Send back all of the records, each one exactly as written.

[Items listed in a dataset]
══════════════════════════════

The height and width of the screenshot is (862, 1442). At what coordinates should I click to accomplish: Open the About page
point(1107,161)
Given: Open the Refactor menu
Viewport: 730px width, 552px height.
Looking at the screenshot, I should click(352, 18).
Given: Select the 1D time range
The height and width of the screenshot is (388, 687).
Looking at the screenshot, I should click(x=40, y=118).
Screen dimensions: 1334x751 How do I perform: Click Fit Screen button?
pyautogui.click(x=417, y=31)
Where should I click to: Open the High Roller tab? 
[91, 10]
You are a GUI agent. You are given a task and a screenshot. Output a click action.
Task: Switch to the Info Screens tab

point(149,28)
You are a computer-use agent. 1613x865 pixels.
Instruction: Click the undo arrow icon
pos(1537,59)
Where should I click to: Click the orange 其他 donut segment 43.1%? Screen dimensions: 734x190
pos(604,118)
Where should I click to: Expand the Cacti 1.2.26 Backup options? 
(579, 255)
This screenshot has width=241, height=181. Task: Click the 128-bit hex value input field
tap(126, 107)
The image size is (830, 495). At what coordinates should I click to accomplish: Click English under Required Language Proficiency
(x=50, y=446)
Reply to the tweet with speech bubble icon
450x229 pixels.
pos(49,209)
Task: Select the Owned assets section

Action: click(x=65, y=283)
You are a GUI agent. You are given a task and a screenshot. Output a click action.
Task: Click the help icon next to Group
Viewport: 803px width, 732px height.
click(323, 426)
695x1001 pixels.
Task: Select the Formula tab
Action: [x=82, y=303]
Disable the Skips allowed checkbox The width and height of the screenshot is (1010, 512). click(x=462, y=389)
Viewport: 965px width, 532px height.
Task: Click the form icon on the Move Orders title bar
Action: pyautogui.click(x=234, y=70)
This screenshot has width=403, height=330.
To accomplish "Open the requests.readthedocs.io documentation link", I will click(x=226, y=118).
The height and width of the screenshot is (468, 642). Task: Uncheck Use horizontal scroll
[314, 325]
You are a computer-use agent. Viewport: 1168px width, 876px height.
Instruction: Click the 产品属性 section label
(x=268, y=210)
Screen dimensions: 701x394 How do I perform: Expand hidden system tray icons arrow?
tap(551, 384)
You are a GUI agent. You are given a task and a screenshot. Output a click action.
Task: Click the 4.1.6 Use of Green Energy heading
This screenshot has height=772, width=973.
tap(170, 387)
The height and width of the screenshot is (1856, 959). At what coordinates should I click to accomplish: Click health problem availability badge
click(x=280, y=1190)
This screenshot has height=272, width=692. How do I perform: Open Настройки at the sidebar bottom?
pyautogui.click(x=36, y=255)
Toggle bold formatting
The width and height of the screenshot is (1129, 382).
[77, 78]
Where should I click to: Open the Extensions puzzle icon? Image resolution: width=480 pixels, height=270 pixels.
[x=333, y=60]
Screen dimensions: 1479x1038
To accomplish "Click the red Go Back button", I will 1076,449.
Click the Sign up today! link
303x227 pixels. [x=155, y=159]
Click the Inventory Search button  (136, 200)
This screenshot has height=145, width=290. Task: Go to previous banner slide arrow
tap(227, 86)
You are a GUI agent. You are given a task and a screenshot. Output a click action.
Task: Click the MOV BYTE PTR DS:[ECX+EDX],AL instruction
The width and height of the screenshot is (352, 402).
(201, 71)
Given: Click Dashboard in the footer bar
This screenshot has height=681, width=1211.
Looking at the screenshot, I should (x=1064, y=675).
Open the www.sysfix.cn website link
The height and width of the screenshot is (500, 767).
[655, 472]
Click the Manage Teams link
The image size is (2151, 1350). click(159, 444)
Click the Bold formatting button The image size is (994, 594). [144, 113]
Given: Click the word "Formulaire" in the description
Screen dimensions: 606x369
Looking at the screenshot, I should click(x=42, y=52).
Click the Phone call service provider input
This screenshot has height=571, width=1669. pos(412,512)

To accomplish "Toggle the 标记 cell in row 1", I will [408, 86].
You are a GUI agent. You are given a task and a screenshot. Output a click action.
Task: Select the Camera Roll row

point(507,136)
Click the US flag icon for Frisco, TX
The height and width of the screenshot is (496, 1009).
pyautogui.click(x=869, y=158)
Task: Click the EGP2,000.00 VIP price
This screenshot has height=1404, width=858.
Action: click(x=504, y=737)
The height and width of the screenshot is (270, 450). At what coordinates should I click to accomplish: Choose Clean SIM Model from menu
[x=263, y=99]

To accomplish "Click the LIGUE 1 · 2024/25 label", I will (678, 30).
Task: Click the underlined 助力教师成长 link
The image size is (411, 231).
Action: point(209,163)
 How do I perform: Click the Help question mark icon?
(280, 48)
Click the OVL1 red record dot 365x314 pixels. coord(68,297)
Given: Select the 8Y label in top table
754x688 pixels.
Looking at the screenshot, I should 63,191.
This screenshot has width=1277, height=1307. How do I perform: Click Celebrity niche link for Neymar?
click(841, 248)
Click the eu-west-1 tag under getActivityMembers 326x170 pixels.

══════════════════════════════

RESPONSE BELOW:
The height and width of the screenshot is (862, 1442). At what coordinates should I click to accomplish: Open the About page
point(1107,161)
Given: Open the Refactor menu
Viewport: 730px width, 552px height.
Looking at the screenshot, I should click(352, 18).
Given: Select the 1D time range
The height and width of the screenshot is (388, 687).
Looking at the screenshot, I should click(x=40, y=118).
Screen dimensions: 1334x751 How do I perform: Click Fit Screen button?
pyautogui.click(x=417, y=31)
Where should I click to: Open the High Roller tab? 
[91, 10]
You are a GUI agent. You are given a task and a screenshot. Output a click action.
Task: Switch to the Info Screens tab

point(149,28)
You are a computer-use agent. 1613x865 pixels.
Instruction: Click the undo arrow icon
pos(1537,59)
Where should I click to: Click the orange 其他 donut segment 43.1%? Screen dimensions: 734x190
pos(604,118)
Where should I click to: Expand the Cacti 1.2.26 Backup options? 
(579, 255)
This screenshot has width=241, height=181. Task: Click the 128-bit hex value input field
tap(126, 107)
The image size is (830, 495). At what coordinates should I click to accomplish: Click English under Required Language Proficiency
(x=50, y=446)
Reply to the tweet with speech bubble icon
450x229 pixels.
pos(49,209)
Task: Select the Owned assets section

Action: click(x=65, y=283)
You are a GUI agent. You are given a task and a screenshot. Output a click action.
Task: Click the help icon next to Group
Viewport: 803px width, 732px height.
click(323, 426)
695x1001 pixels.
Task: Select the Formula tab
Action: [x=82, y=303]
Disable the Skips allowed checkbox The width and height of the screenshot is (1010, 512). click(x=462, y=389)
Viewport: 965px width, 532px height.
Task: Click the form icon on the Move Orders title bar
Action: pyautogui.click(x=234, y=70)
This screenshot has width=403, height=330.
To accomplish "Open the requests.readthedocs.io documentation link", I will click(x=226, y=118).
The height and width of the screenshot is (468, 642). Task: Uncheck Use horizontal scroll
[314, 325]
You are a computer-use agent. Viewport: 1168px width, 876px height.
Instruction: Click the 产品属性 section label
(x=268, y=210)
Screen dimensions: 701x394 How do I perform: Expand hidden system tray icons arrow?
tap(551, 384)
You are a GUI agent. You are given a task and a screenshot. Output a click action.
Task: Click the 4.1.6 Use of Green Energy heading
This screenshot has height=772, width=973.
tap(170, 387)
The height and width of the screenshot is (1856, 959). At what coordinates should I click to accomplish: Click health problem availability badge
click(x=280, y=1190)
This screenshot has height=272, width=692. How do I perform: Open Настройки at the sidebar bottom?
pyautogui.click(x=36, y=255)
Toggle bold formatting
The width and height of the screenshot is (1129, 382).
[77, 78]
Where should I click to: Open the Extensions puzzle icon? Image resolution: width=480 pixels, height=270 pixels.
[x=333, y=60]
Screen dimensions: 1479x1038
To accomplish "Click the red Go Back button", I will 1076,449.
Click the Sign up today! link
303x227 pixels. [x=155, y=159]
Click the Inventory Search button  (136, 200)
This screenshot has height=145, width=290. Task: Go to previous banner slide arrow
tap(227, 86)
You are a GUI agent. You are given a task and a screenshot. Output a click action.
Task: Click the MOV BYTE PTR DS:[ECX+EDX],AL instruction
The width and height of the screenshot is (352, 402).
(201, 71)
Given: Click Dashboard in the footer bar
This screenshot has height=681, width=1211.
Looking at the screenshot, I should (x=1064, y=675).
Open the www.sysfix.cn website link
The height and width of the screenshot is (500, 767).
[655, 472]
Click the Manage Teams link
The image size is (2151, 1350). click(159, 444)
Click the Bold formatting button The image size is (994, 594). [144, 113]
Given: Click the word "Formulaire" in the description
Screen dimensions: 606x369
Looking at the screenshot, I should click(x=42, y=52).
Click the Phone call service provider input
This screenshot has height=571, width=1669. pos(412,512)

To accomplish "Toggle the 标记 cell in row 1", I will [408, 86].
You are a GUI agent. You are given a task and a screenshot. Output a click action.
Task: Select the Camera Roll row

point(507,136)
Click the US flag icon for Frisco, TX
The height and width of the screenshot is (496, 1009).
pyautogui.click(x=869, y=158)
Task: Click the EGP2,000.00 VIP price
This screenshot has height=1404, width=858.
Action: click(x=504, y=737)
The height and width of the screenshot is (270, 450). At what coordinates should I click to accomplish: Choose Clean SIM Model from menu
[x=263, y=99]

To accomplish "Click the LIGUE 1 · 2024/25 label", I will (678, 30).
Task: Click the underlined 助力教师成长 link
The image size is (411, 231).
Action: point(209,163)
 How do I perform: Click the Help question mark icon?
(280, 48)
Click the OVL1 red record dot 365x314 pixels. coord(68,297)
Given: Select the 8Y label in top table
754x688 pixels.
Looking at the screenshot, I should 63,191.
This screenshot has width=1277, height=1307. How do I perform: Click Celebrity niche link for Neymar?
click(841, 248)
Click the eu-west-1 tag under getActivityMembers 326x170 pixels.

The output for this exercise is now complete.